To give an example, if we are to ask these questions to a classifier expected to identify a cat: ‘Is this a cat?’ or ‘To what extent does this look like a cat?’
Here the focus shifts from ‘To what extent the classifier agrees with the single truth? ’ to ‘To what extend the classifier agrees with the population distribution?’
Just as science is evolving with every passing day so are humanities and so should the collection of human-annotated data. Now to think of it …

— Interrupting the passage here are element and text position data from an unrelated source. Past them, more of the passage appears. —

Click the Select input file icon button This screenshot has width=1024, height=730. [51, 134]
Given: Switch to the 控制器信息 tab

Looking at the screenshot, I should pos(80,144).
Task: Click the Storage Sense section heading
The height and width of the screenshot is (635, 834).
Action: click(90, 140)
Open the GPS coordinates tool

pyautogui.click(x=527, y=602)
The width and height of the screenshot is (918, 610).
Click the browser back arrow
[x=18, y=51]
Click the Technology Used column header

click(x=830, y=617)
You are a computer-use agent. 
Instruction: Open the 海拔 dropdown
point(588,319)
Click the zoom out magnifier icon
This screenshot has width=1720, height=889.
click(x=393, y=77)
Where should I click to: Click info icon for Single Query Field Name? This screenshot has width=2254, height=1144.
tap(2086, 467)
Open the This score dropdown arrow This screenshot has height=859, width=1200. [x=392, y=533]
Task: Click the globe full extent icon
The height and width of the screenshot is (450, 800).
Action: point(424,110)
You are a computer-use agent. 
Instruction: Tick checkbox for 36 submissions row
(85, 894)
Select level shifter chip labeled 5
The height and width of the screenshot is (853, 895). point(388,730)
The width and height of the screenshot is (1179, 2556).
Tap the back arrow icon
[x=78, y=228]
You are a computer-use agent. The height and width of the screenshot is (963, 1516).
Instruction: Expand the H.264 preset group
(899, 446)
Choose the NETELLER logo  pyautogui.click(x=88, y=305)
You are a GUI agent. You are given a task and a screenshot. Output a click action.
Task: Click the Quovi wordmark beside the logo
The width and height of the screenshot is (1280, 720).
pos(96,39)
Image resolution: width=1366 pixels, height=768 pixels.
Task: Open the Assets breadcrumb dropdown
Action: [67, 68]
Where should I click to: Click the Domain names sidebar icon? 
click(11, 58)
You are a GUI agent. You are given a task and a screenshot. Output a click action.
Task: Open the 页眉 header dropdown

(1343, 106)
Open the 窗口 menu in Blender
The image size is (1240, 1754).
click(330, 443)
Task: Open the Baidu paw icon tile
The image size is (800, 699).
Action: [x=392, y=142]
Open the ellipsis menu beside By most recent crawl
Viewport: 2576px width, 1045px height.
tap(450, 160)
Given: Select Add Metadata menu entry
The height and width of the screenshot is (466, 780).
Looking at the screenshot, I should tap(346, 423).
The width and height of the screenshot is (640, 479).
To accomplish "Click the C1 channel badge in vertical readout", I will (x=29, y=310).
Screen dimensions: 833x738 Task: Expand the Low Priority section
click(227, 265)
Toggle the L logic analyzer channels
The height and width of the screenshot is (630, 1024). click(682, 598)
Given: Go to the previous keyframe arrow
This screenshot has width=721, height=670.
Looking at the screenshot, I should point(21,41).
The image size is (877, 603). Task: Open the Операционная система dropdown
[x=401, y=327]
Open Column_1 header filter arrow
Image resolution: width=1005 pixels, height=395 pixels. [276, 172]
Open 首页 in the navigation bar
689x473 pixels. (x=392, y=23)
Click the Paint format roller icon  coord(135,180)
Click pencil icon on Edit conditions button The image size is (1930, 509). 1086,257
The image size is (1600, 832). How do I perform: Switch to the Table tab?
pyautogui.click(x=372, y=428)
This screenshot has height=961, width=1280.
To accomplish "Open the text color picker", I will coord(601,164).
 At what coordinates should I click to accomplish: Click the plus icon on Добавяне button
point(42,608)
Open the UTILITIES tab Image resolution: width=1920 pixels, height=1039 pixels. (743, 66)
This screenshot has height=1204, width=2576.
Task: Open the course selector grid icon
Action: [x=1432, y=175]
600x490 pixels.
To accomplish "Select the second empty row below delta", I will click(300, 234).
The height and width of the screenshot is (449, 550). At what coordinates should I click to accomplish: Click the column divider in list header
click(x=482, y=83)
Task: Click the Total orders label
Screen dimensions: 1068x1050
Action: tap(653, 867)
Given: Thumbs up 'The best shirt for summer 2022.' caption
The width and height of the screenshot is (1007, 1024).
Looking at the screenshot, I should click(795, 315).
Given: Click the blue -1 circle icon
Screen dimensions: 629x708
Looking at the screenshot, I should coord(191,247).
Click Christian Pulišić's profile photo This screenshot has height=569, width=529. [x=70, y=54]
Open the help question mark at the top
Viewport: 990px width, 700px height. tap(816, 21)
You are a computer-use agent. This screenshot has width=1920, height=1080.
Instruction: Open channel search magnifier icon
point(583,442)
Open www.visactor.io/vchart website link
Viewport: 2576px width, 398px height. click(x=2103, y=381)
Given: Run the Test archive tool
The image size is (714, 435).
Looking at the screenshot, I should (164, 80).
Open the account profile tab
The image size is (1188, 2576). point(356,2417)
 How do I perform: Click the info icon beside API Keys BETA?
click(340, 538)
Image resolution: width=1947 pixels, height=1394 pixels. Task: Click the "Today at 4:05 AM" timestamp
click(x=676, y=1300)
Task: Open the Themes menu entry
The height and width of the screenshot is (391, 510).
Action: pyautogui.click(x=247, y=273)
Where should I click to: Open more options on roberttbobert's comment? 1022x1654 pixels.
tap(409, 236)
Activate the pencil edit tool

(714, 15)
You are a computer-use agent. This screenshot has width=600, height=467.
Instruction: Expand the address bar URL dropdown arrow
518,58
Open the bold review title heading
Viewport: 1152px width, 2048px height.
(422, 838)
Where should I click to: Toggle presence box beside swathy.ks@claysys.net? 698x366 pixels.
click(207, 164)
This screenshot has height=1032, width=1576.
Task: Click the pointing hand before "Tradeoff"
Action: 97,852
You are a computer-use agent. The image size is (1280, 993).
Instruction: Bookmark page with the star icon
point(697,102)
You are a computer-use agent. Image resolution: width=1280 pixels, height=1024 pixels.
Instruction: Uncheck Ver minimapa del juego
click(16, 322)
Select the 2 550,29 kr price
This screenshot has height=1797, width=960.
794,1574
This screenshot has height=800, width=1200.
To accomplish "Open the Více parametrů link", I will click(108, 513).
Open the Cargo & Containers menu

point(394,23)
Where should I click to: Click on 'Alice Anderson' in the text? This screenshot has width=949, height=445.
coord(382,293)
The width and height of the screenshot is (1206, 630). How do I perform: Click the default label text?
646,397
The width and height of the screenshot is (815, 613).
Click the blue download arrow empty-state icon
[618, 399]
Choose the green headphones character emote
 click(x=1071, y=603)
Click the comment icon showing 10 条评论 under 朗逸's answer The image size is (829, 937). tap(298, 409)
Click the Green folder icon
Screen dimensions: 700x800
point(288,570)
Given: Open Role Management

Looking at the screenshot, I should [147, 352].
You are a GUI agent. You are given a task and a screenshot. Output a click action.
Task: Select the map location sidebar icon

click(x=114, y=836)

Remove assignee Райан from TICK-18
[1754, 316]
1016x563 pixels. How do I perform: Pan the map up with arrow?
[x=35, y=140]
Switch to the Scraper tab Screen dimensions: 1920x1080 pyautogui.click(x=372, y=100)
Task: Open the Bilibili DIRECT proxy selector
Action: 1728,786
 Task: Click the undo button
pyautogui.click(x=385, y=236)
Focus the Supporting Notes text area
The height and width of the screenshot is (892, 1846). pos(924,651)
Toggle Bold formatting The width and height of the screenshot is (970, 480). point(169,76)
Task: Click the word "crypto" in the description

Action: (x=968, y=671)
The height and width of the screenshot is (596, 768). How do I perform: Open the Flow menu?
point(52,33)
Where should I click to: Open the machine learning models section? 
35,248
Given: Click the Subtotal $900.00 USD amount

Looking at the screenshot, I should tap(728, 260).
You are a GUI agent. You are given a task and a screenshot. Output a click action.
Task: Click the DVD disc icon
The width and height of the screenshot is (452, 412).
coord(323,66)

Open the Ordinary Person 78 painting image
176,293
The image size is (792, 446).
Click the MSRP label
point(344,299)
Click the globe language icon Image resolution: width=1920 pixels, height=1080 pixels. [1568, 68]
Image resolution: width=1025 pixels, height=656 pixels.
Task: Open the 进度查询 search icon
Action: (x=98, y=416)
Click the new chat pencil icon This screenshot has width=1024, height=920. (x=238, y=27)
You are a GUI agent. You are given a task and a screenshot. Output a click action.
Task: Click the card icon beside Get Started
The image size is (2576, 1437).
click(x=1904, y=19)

Do we really think that machine learning models (especially NLP models) trained on single ground truth ‘gold labels’ will be able to capture human subjectivity??
So, what’s next??
Considering the fact that human interpretation is subjective, evaluating crowd annotation on the same object in a dataset will provide a wider perspective of subjectivity and interpretation. Studies have shown that when the same text annotation task was given to different people, there was substantial disagreement in the results. Up until now, rather than accepting this as a natural property of semantic interpretation, disagreement has been considered a measure of poor quality in the annotation task, either because the task was poorly defined or because the annotators lack sufficient training.
However, that’s not always the case. Disagreement is not a noise but a signal. It gives us information.
So, the big questions to ponder are,
- How can we leverage this disagreement in the crowd annotated data to make powerful NLP models by debunking the notion of the ‘gold label’?
- What kind of evaluation metrics do we need to identify to evaluate a model trained on a dataset having more than one annotation per object?